Another footnote to the chart states, “All other past public sector agreements ended in the spring of 2014 and have now been renegotiated to end in 2019”. Based on the BC government information linked above, this statement is incorrect. 96 public sector collective agreements (53% of the total number) are identified in this information as “yet to settle” (my own union being one of those currently in negotiations).

The impression from the information in the BCPSEA’s chart is that the BCTF is a rogue outlier, wilfully insisting on contract terms far out of line with what other public sector unions have peacefully settled for. This is similar to the message of the BC government’s recent newspaper advertisement about these negotiations – and, like the information in that advertisement, the BCPSEA’s information also needs some contextualization.

The provincial government is negotiating these contracts within the framework of what it calls the “Economic Stability Mandate”, which follows the 2010 “Net Zero Mandate” and the 2012 “Cooperative Gains Mandate”. Despite the formal authority implied by the word “mandate”, these frameworks represent policy and budgetary choices. The Economic Stability Mandate does not legally require the government to settle for particular contract terms, or for terms falling within specific numerical boundaries. So the government has the ability to offer contract terms different from those that other public sector unions have already agreed to, if it so chooses. There may be some constraints in this respect because of the “me-too clause” in at least one of the completed public sector collective agreements, which could increase the wage costs associated with those agreements if the government settles for higher wage rates elsewhere. But these restrictions are because of the language in those particular agreements, not because of any legal requirements associated with the “mandate”.
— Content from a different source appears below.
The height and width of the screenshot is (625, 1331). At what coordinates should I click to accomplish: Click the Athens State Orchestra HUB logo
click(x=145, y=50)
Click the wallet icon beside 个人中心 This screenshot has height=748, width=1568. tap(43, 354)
It also needs to be pointed out that a union settling for particular contract terms is not always the same as that union feeling that those terms are reasonable or fair. The largest settlement in the government’s list of completed agreements is the contract between the Health Employers Association of BC and the multi-union Facilities Bargaining Association (FBA), which represents 43,642 workers in 270 health-related occupations. This contract has the same 5.5% wage increases and five-year contract length as other recent public sector settlements; however, the result of the FBA’s contract ratification vote was 64% in favour of ratification. That was a high enough percentage for ratification, which requires a majority of 50% + 1, but it’s certainly not a strong endorsement of the settlement. The FBA’s secretary-treasurer stated that “the vote results should send a clear signal to government that health care workers are impatient with government’s inflexible and tight-fisted attitude at the bargaining table”. So if the BCTF feels that the government’s financial proposals to public sector unions are inadequate, it apparently is not the only union in BC that feels that way.
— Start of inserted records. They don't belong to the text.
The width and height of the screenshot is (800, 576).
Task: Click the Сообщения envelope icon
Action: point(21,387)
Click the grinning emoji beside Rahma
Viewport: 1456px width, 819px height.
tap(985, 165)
Finally, the overall presentation of the BCPSEA document does not display much of a cooperative or collaborative attitude toward resolving the BCTF and BCPSEA’s bargaining differences. For example, the BCPSEA has chosen to describe the BCTF’s proposals as “demands” and its own proposals as “offers”, and to use red ink to highlight large dollar amounts in the costing of the BCTF’s proposals. In a bargaining situation where the two parties apparently disagree on many major contract items, and where there is also a long history of animosity and hostility between the parties, the confrontational attitude conveyed by these presentation choices is really unfortunate.
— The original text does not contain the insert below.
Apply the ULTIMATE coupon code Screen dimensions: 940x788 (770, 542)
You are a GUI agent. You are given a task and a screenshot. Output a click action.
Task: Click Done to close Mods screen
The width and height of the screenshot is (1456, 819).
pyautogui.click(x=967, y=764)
There is a lot of frustration and anger on both sides at this point in this lengthy dispute, which is entirely understandable. However, those attitudes have to be overcome, along with the disagreements over specific items, if the current bargaining impasse is ever going to end. I understand that the BCPSEA intends this background document as an explanation of the reasons for the dispute, as it sees those reasons, and I understand that its explanation is structured to support its reasons. But the information and presentation in the document are not positive contributions toward resolving this dispute.